In the United States alone, there are about 400,000
people who have never smelled anything in their lives. (This does not
include those who lose their once normal smell function because of illness
or accident.) A relatively small percentage - 12 percent - of individuals
with congenital smell loss have multiple anatomical abnormalities of the
brain and other organs. The vast majority - 88 percent - of individuals with
congenital smell loss, however, do not have any such obvious organ
abnormalities and their olfactory nerves and the brain regions that process
olfactory information are intact.
Why, then, have they never been able to smell?
In order to answer that question, Dr. Henkin examined
these seemingly normal patients’ nasal mucus, the fluid that bathes the
olfactory nerve receptors. From earlier studies in his laboratory, Dr.

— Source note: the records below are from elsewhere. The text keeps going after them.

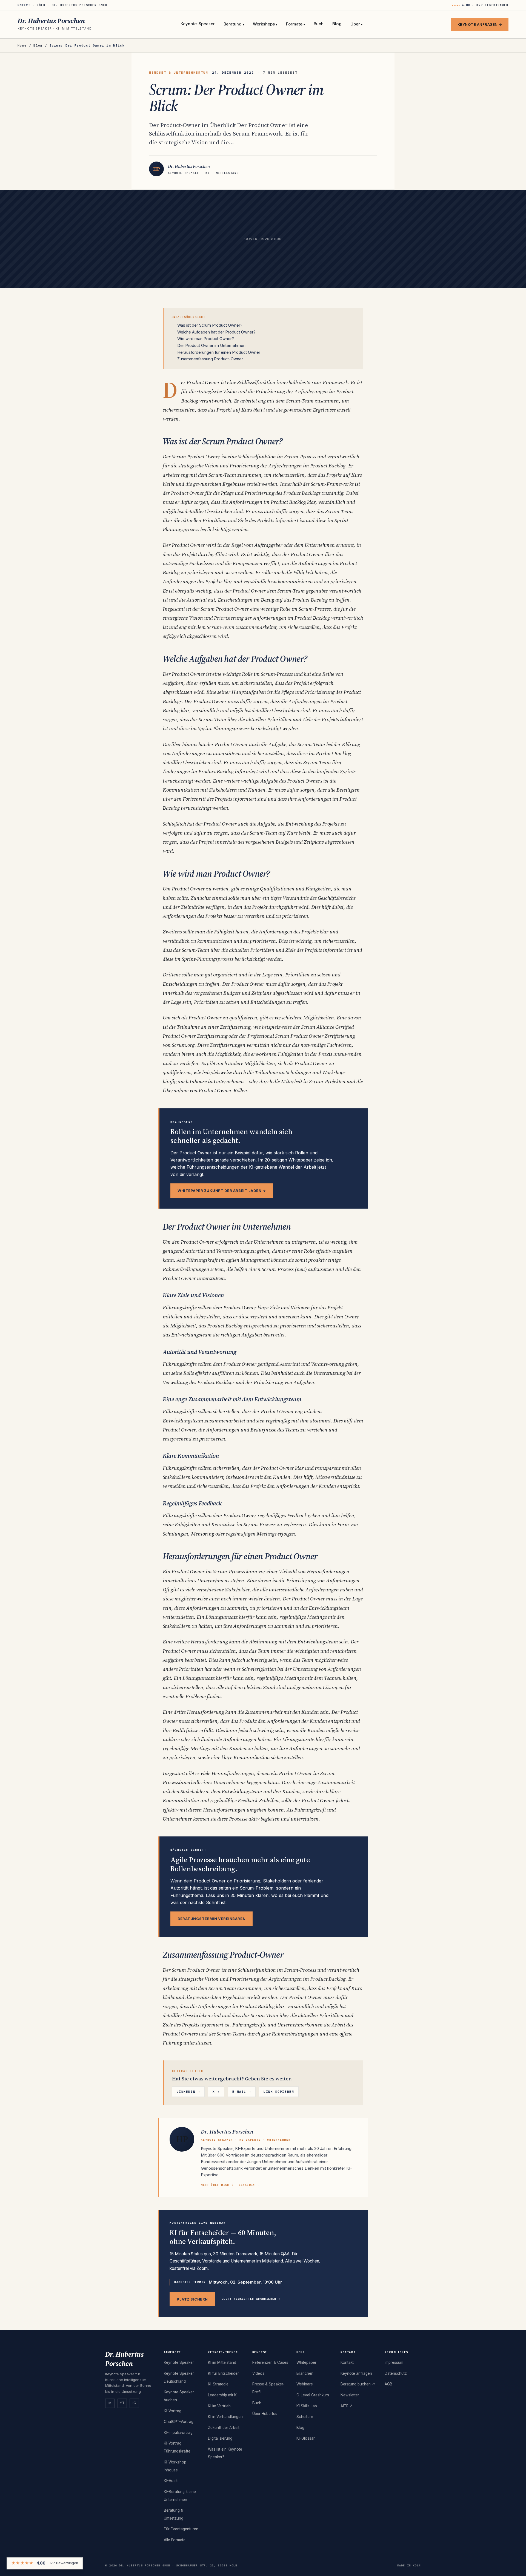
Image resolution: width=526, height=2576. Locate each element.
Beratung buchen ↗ (358, 2384)
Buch (319, 23)
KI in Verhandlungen (225, 2416)
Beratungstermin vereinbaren (211, 1918)
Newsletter (350, 2395)
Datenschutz (396, 2373)
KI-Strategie (218, 2384)
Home (22, 45)
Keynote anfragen (356, 2373)
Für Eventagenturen (181, 2529)
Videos (258, 2373)
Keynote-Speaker (198, 23)
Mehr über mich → (217, 2185)
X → (216, 2092)
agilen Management (248, 1259)
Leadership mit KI (223, 2395)
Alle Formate (174, 2540)
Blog (337, 23)
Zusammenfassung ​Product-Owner (210, 359)
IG (134, 2403)
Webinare (304, 2384)
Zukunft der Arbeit (223, 2427)
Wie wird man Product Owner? (205, 338)
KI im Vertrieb (219, 2406)
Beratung (234, 24)
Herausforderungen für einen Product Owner (218, 352)
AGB (388, 2384)
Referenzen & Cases (270, 2362)
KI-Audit (171, 2481)
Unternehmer (292, 2024)
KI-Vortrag (172, 2411)
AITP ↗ (347, 2406)
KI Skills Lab (306, 2406)
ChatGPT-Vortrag (178, 2421)
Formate (295, 24)
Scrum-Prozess (300, 456)
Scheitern (304, 2416)
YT (122, 2403)
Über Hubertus (264, 2413)
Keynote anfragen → (480, 24)
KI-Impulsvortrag (178, 2432)
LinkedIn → (188, 2092)
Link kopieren (279, 2092)
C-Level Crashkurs (312, 2395)
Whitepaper (306, 2362)
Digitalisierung (220, 2438)
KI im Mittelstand (222, 2362)
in (109, 2403)
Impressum (394, 2362)
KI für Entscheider (223, 2373)
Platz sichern (192, 2299)
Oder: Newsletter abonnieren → (251, 2299)
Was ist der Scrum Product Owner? (209, 325)
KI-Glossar (305, 2438)
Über (356, 24)
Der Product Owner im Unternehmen (211, 345)
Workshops (265, 24)
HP (182, 2139)
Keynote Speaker (179, 2362)
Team (330, 1677)
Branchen (304, 2373)
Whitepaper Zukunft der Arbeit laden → (222, 1190)
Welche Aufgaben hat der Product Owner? (216, 332)
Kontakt (347, 2362)
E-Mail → (241, 2092)
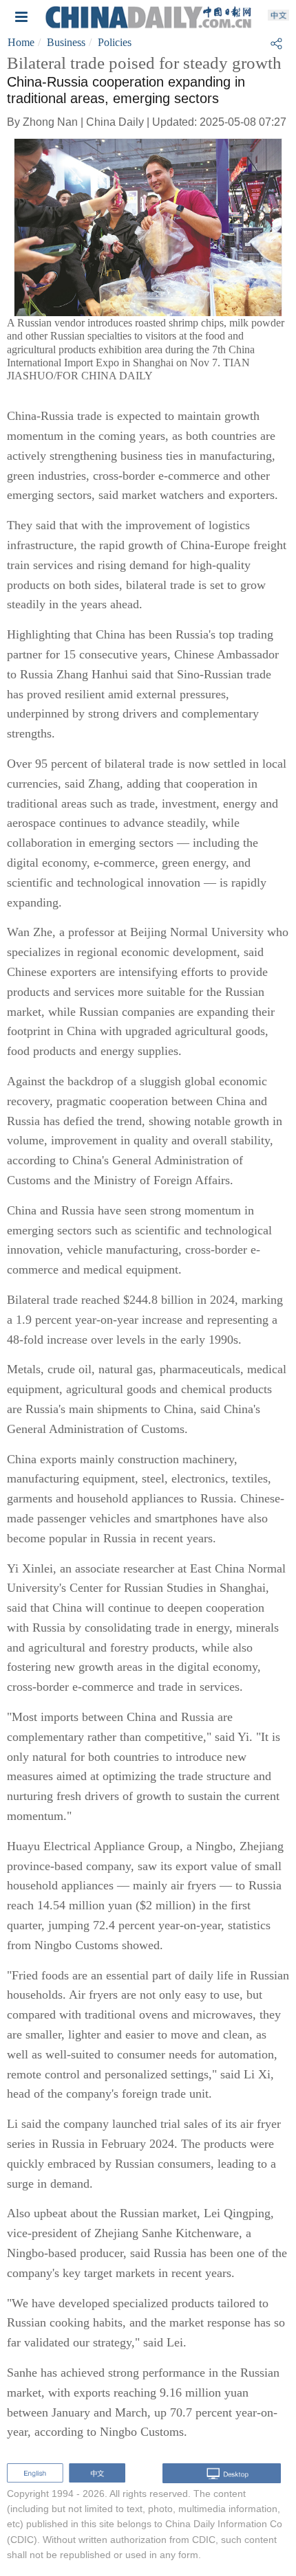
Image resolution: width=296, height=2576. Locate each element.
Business (66, 42)
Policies (114, 42)
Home (21, 42)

Henkin knew that the nasal mucus contains growth factors responsible for
olfactory stem cell maturation and function. Without these growth factors,
olfactory receptor cells can not maintain normal cell function. As he
suspected, the nasal mucus from these patients was deficient in these
important growth factors.
The studies also found a double whammy in these
patients’ nasal mucus. Normal mucus contains not only growth factors to
allow new olfactory receptor cells to function, it also contains death
factors that kill the aging receptor cells (a normal process of programmed
cell death, or apoptosis), making way for the new. The congenital smell loss
patients had five to 10 times the concentration of these death factors as do
people who can smell. That guaranteed that the high concentration of death
factor would destroy any receptor cell growth that was able to take place.
After determining the family of enzymes to which the
growth and death factors belong and defining the biochemical pathway
responsible for these factors, Dr. Henkin was able to treat these patients
with PDE inhibitors that increase the concentration of growth factors and
inhibit the secretion o death factors in nasal mucus. The treatment has been
successful in restoring smell function in some of these patients, with the
higher the dose and longer the use having the greatest effect.